Say we have a confounder $$U$$ between $$X$$ and $$Y$$, i.e. graphically, $$U\rightarrow X$$ and $$U \rightarrow Y$$, $$X$$ and $$Y$$ are not directly connected.

According to the d-seperation rule, I know conditioning on $$U$$ will break the correlation between $$X$$ and $$Y$$, i.e. $$X\perp Y|U$$.

However, what I want to ask is that, if we have a parent of $$U$$, say $$P \rightarrow U \rightarrow X$$, and $$P \rightarrow U \rightarrow Y$$, $$X$$ and $$Y$$ are not directly connected. Will conditioning on $$P$$ d-seperate the correlation between $$X$$ and $$Y$$, i.e. $$X \perp Y|P$$?

I think of this problem using the structure causal model (SCM). I think conditioning on $$P$$ will not entirely break the correlation between $$X$$ and $$Y$$, because $$u=f(p)+\epsilon$$, and the exogenous variable $$\epsilon$$ is assumed to be independent with $$P$$.

Don't know whether my thinking is correct. Hopeful for some help. Thanks in advance!

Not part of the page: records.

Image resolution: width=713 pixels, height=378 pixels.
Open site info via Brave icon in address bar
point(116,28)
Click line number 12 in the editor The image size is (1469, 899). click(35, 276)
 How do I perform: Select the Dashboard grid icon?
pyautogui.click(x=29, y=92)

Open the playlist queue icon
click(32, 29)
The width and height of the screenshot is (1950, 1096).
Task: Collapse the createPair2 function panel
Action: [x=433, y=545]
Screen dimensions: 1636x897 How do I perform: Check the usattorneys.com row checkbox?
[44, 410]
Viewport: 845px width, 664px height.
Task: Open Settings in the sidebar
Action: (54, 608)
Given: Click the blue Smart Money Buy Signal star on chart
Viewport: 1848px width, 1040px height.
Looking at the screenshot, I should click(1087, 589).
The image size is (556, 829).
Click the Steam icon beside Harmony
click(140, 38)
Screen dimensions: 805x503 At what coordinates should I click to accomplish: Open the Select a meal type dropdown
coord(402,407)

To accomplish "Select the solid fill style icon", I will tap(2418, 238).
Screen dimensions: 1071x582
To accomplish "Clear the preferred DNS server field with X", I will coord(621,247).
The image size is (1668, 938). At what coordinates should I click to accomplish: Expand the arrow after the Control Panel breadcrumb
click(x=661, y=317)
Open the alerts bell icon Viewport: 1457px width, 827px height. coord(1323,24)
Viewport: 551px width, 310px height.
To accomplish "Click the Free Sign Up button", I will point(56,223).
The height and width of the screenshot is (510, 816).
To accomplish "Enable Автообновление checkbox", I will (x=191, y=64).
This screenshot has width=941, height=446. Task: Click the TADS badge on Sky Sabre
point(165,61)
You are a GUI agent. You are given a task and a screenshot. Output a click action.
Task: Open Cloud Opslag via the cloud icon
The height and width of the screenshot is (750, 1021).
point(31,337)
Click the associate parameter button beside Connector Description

It's possible that conditioning on $$P$$ will weaken the correlation between $$X$$ and $$Y.$$ However, it will not $$d$$-separate $$X$$ and $$Y,$$ because causal information can still flow along the backdoor path $$X\leftarrow U\to Y.$$

What you might be thinking of is if you condition on a child of a collider, that also opens up the collider to allow causal information to pass through. That is, suppose you have the graph $$X\to Z,\;Y\to Z,\;Z\to T.$$ There is a collider at $$Z,$$ but if it is unconditioned, causal information cannot flow from $$X$$ to $$Y.$$ If you condition on $$Z,$$ causal information can flow. But it is also the case that if you condition on $$T,$$ causal information can flow from $$X$$ to $$Y.$$

Conditioning on parents of colliders, chains, or forks does not inherently change the nature of those connections, though it might change correlations somewhat.